Bewegtes Leben
Sein Umzugskarton mit Sportfotos und sein traumwandlerischer Griff in dieses „Archiv“ sind Legende. Hans-Helmut Doerr, zuletzt Sportchef bei der Westdeutschen Zeitung in Wuppertal, ist kurz nach Vollendung des 80. Lebensjahres am 19.12.10 in Baden-Baden gestorben. Dorthin war er nach seinem Eintritt in den Ruhestand gezogen – der Liebe wegen, der Liebe zu Pferden und dem Reitsport. Zeitweise war er sogar selber Mitbesitzer eines Reitstalles.

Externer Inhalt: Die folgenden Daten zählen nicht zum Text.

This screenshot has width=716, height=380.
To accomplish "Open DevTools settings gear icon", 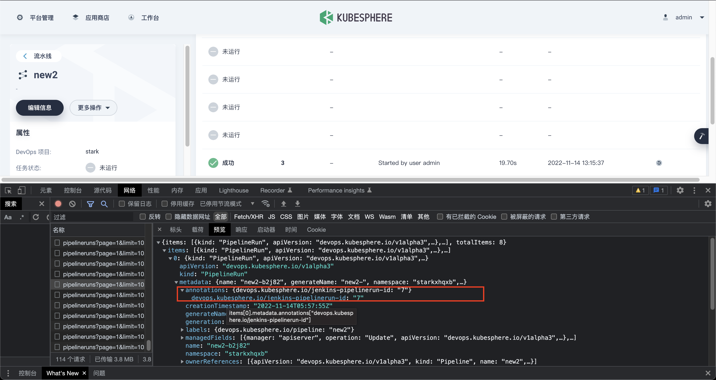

Von den Rassegesetzen der Nazis bedroht, konnte Hans-Helmut in den Wirren des britischen Luftangriffs auf Barmen im Mai 1943 mit seinen Eltern nach Thüringen übersiedeln. Vielleicht verdankte der damals Zwölfjährige den Bomben sein Leben. Mit 17 volontierte er beim „Thüringer Volk“, einem Organ der zwangsvereinigten SED, wechselte danach zur Zeitung der Freien Deutschen Jugend FDJ, „Junge Welt“. Von der Stasi verfolgt, ging er 1951 in den Westen zurück. In seiner Heimatstadt Wuppertal wurde er zunächst freier Mitarbeiter bei der „Westdeutschen Rundschau“, dann Sportredakteur. Fast mit seinem Eintritt in den damaligen Rheinisch-Westfälischen Journalistenverband 1957 wählten ihn die Kollegen im Vorläufer des heutigen Bergischen Journalistenvereins zum Schatzmeister. Dieses Amt sollte er mehr als 30 Jahre innehaben – wohl ein einmaliger Rekord für einen ehrenamtlichen DJV-Funktionär. In den vielen Jahren erwarb Hans-Helmut Doerr sich nicht nur den Ruf eines stets fairen und sachverständigen Berichterstatters, sondern er war auch als Mensch, der sich für die Schwachen und für Minderheiten einsetzte, hoch geachtet.